I didn't want to bring back the CAPTCHA block, and I certainly wasn't about to disable anonymous comments (I hate having to sign up to a site just to leave a few words of feedback), so I decided to give the Community Server spam rules a shot instead. In my case, I was getting (past tense, as this particular spammer seems to have given up) persistent comment spam from one person. All of his comments had a similar theme and used a small selection of user names. Based on this information, I made some changes to the rules:
- All of the user names used by this spammer immediately went on the forbidden words list. This was a safe move, as this spammers user names were all short phrases and very unlikely to clash with a real user name. Forbidden words get five points each.
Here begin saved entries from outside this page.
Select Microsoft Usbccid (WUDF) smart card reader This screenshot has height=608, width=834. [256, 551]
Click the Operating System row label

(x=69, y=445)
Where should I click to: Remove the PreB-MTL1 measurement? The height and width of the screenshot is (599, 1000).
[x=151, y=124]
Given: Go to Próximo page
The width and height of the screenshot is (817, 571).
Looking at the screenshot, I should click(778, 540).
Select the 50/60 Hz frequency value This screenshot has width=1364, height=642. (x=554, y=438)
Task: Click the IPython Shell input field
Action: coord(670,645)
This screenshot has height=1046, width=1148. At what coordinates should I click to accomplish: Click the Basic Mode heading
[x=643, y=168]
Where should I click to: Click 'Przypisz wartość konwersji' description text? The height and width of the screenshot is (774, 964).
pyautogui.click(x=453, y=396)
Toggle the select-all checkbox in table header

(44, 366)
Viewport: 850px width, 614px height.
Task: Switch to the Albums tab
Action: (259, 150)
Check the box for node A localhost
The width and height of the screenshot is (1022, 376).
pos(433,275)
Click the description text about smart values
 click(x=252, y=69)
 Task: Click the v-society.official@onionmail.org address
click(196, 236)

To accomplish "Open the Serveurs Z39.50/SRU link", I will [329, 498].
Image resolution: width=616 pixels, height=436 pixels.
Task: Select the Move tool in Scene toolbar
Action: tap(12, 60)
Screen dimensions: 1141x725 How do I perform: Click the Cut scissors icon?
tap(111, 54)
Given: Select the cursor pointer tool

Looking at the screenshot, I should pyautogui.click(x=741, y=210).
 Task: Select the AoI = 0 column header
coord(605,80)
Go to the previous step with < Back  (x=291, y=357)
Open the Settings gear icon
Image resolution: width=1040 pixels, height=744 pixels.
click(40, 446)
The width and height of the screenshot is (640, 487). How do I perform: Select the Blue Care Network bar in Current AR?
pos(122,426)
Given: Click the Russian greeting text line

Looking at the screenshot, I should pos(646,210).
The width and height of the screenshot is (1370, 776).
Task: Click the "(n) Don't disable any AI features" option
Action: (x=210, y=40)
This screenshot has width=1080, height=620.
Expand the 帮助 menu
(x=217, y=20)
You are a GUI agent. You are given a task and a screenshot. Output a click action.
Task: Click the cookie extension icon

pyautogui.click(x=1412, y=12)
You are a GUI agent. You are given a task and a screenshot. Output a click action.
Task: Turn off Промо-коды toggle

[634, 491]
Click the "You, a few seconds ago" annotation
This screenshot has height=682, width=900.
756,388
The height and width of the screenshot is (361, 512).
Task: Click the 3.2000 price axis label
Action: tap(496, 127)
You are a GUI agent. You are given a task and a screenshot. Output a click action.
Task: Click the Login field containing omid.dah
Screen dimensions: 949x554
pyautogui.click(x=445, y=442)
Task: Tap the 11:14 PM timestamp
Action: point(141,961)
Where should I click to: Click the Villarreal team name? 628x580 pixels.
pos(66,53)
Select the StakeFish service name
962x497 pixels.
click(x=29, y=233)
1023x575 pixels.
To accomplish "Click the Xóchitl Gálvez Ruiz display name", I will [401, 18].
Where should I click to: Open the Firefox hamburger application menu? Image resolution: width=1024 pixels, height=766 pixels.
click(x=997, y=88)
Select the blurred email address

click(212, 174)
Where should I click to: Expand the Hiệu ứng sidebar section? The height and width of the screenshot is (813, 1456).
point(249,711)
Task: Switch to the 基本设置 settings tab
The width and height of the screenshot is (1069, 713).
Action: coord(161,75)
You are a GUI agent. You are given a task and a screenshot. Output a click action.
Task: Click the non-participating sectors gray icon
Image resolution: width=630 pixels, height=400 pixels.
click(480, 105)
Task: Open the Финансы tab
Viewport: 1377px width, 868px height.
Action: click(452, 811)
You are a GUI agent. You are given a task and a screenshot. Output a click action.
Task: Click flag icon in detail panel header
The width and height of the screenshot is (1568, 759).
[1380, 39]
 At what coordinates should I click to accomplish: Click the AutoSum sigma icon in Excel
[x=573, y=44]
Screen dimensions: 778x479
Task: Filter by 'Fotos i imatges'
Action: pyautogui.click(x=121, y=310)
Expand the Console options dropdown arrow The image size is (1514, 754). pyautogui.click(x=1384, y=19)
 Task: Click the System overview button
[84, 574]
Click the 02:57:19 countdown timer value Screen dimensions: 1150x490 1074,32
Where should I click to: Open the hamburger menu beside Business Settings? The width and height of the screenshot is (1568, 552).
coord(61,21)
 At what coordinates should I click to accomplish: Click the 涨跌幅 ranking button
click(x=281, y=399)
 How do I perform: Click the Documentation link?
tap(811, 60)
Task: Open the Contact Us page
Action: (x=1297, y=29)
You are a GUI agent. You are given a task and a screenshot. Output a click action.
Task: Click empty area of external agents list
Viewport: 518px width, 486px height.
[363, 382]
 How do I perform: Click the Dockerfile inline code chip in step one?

- I added a couple of choice words that were repeated many, many times in his comments to the bad words list. Bad words get two points each, and are allowed only once before they start to count towards the spam score.
- While this user did not post any links, I decided to take the advice posted on several other blogs and enable the link count rule. I allow three links, with five points added for each link beyond three.
- Similarly, I enabled the IP count rule, allowing up to three comments to be posted from the same IP within sixty seconds. Every post beyond three earns five points. I'm still wondering if this rule might be too loose, as I can't imagine anyone posting three legitimate comments in a minute, but I see no need to change it for now.
- Since the bad word count and link count rules are fairly loose now, I set the score to mark a comment for moderation at five and increased the score to mark a comment as spam to fifteen.
- Finally, I set comments to be disabled after a post had been up for thirty days.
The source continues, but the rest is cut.